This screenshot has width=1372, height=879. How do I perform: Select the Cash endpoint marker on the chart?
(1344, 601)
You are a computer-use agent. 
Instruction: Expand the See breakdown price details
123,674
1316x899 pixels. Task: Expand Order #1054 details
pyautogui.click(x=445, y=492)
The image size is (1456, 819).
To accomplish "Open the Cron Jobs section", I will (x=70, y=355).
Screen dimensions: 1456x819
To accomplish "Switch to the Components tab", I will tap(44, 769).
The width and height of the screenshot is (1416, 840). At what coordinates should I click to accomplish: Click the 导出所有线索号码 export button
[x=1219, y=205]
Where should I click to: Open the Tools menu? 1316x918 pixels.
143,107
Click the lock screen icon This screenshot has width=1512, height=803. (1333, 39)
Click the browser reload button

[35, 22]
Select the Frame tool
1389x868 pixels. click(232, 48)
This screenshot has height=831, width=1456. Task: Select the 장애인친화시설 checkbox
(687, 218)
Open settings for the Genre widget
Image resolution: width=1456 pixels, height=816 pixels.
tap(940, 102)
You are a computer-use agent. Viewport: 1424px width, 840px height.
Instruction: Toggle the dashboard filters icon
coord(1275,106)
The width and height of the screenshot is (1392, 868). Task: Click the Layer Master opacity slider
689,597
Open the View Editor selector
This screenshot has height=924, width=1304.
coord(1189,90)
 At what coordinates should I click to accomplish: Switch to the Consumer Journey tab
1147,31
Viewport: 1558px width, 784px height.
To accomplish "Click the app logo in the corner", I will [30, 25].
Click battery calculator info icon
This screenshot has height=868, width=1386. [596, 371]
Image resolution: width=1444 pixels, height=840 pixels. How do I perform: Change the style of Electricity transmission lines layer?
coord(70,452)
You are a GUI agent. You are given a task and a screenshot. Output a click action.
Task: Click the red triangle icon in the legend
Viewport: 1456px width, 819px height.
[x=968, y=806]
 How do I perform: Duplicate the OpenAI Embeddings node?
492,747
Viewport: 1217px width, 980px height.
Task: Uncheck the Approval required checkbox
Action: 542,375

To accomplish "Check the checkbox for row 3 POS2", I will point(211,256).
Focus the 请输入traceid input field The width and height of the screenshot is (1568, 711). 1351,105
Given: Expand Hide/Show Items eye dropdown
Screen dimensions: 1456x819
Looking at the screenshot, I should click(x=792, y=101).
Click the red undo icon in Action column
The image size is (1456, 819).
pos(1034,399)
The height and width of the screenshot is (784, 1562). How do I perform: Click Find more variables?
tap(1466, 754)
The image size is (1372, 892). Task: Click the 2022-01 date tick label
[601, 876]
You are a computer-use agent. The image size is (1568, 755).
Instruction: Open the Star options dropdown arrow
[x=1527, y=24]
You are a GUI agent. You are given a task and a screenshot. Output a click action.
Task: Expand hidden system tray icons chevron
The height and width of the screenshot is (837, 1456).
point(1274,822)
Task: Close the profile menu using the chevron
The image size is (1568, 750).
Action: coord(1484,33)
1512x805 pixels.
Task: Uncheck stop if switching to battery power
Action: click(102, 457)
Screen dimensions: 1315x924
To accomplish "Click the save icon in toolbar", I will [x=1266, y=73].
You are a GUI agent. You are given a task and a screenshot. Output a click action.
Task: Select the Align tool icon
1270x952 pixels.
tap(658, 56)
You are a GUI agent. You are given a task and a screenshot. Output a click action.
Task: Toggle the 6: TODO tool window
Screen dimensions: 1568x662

____________

__Work instructions__. A single number is required: the count of lines in the listing that contain the string "will".

__Exercise output__. 5